Hopeful local media reports and a weaker yen are raising hopes that Japanese companies will move their factories back home, but we're unlikely to see an increase in 'made in Japan' labels anytime soon, analysts say.
"While the speed of offshoring may slow somewhat if the yen depreciates further, offshoring cannot be stopped, barring a long-term change in the Japanese economy's declining presence in the global economy," Goldman Sachs said in an April 2 report.
A steady trickle of media reports about companies such as consumer electronics conglomerate Panasonic and air conditioner maker Daikin moving some production back to Japan has captured the local media's imagination in a country that remains nostalgically attached to its bygone manufacturing heydays.

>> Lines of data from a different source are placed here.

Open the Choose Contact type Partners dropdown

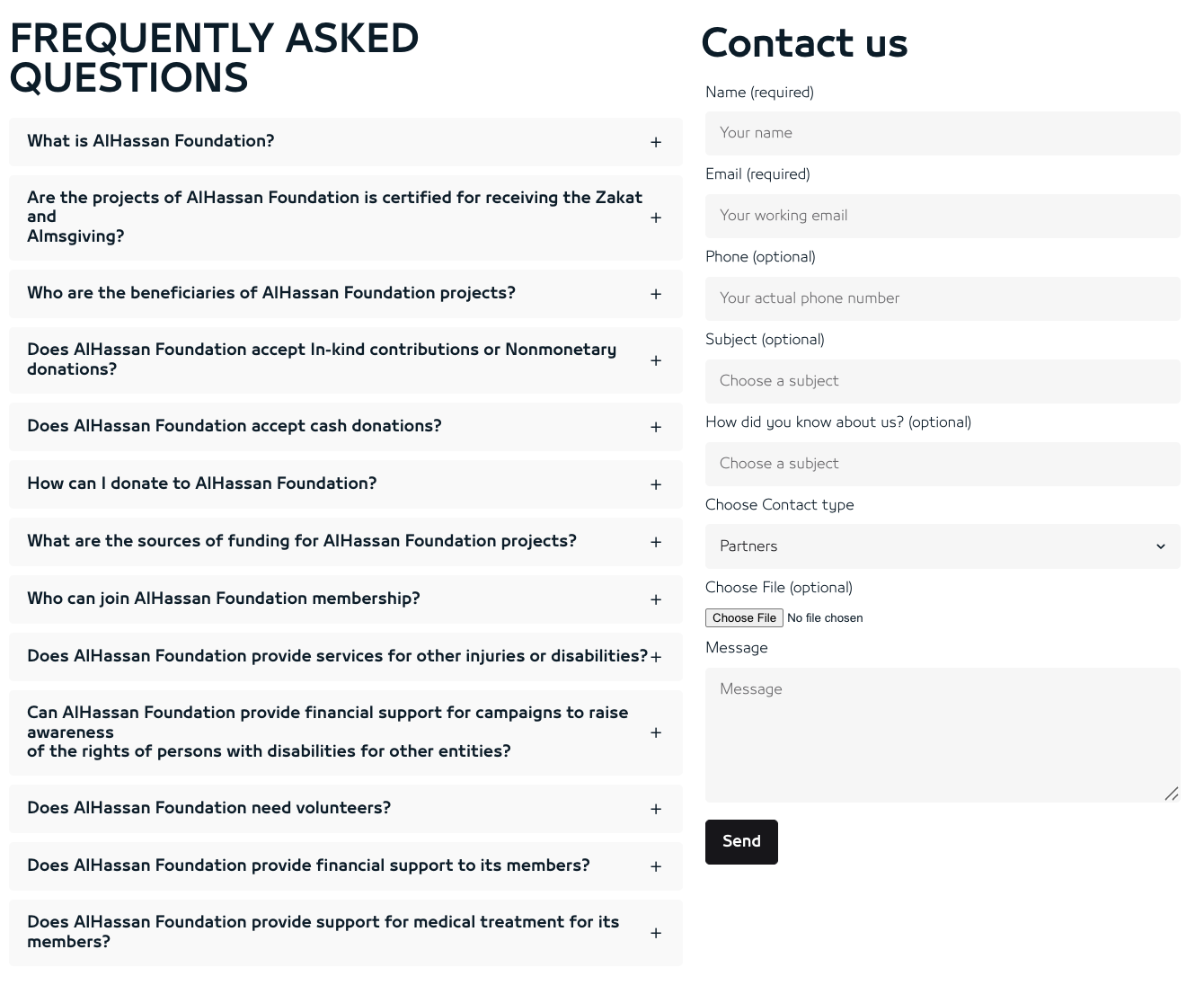click(943, 546)
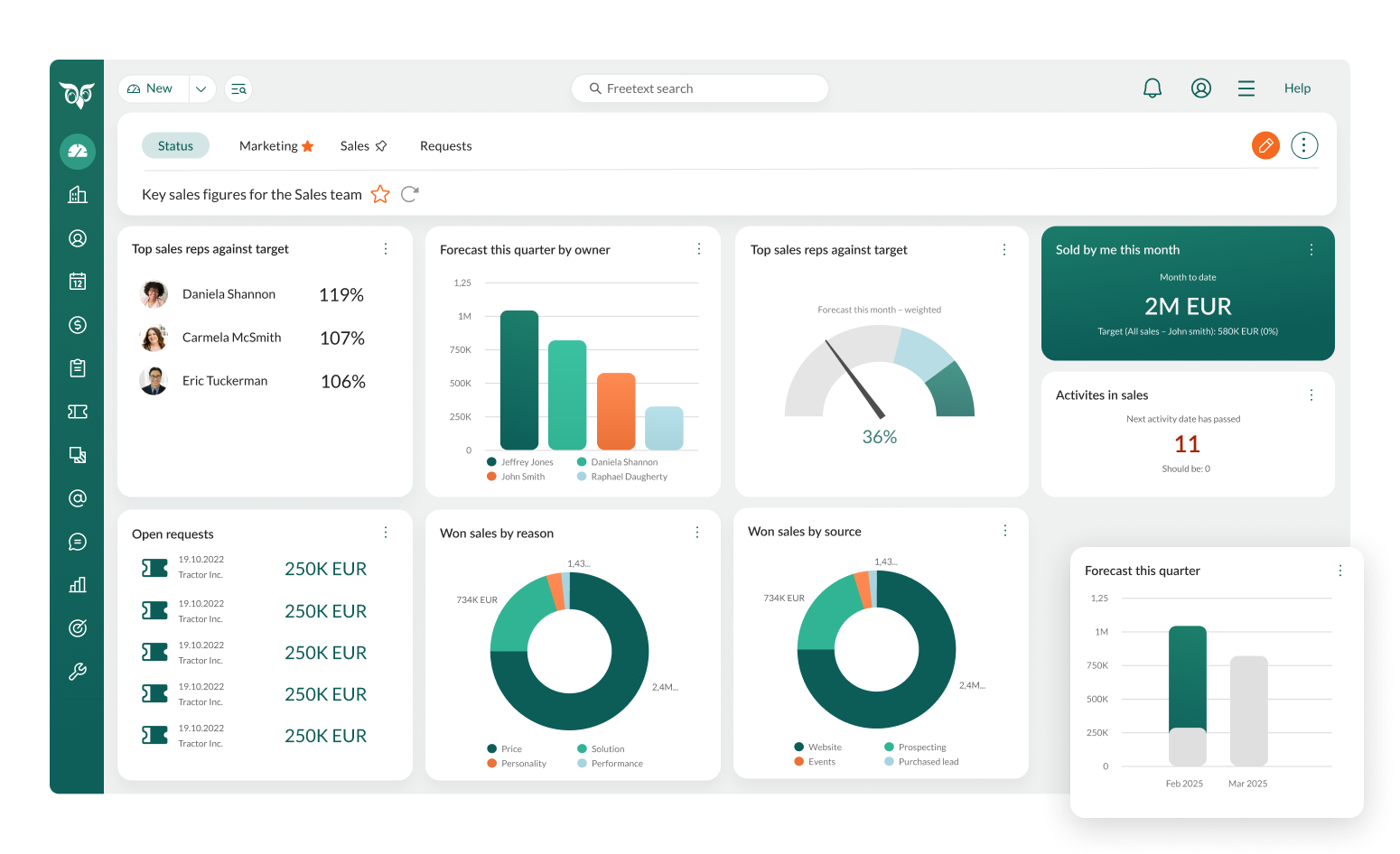Open options menu for Sold by me this month
Image resolution: width=1400 pixels, height=854 pixels.
[x=1311, y=250]
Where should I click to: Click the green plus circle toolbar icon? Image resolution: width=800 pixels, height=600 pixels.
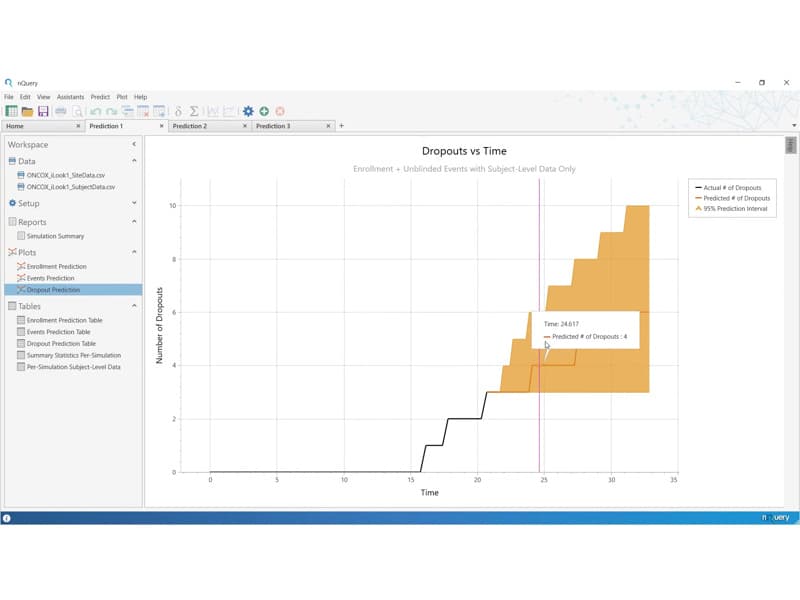264,111
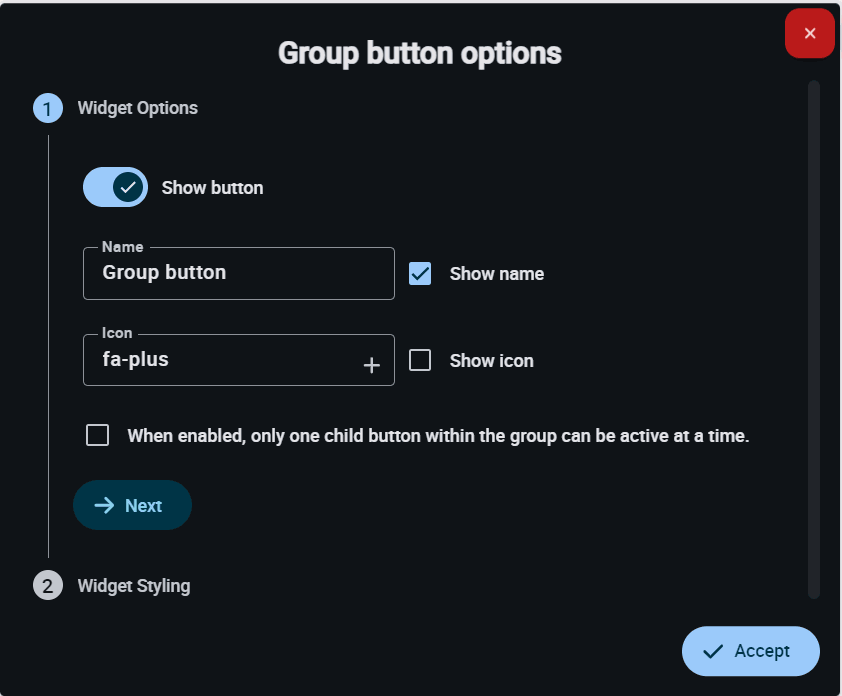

But "many companies remain committed to the model of local production for local consumption, and while the pace of moving production offshore may slow down, it is unlikely to be reversed," Nomura said in a report on March 31.
Going to the customers
Japan Inc has been moving its factories overseas since the 1980s and the trend has been accelerating.
In the late 1980s, less than 5 percent of Japanese companies made their products overseas, according to Nomura's calculations based on the Cabinet Office's annual corporate behavior surveys.
But the proportion of manufacturing companies that have overseas production facilities had risen to 21.6 percent by fiscal 2013 and is projected to rise to 25.5 percent by fiscal 2018, according to the Cabinet Office's survey of 867 companies listed on the Tokyo and Nagoya Stock Exchanges.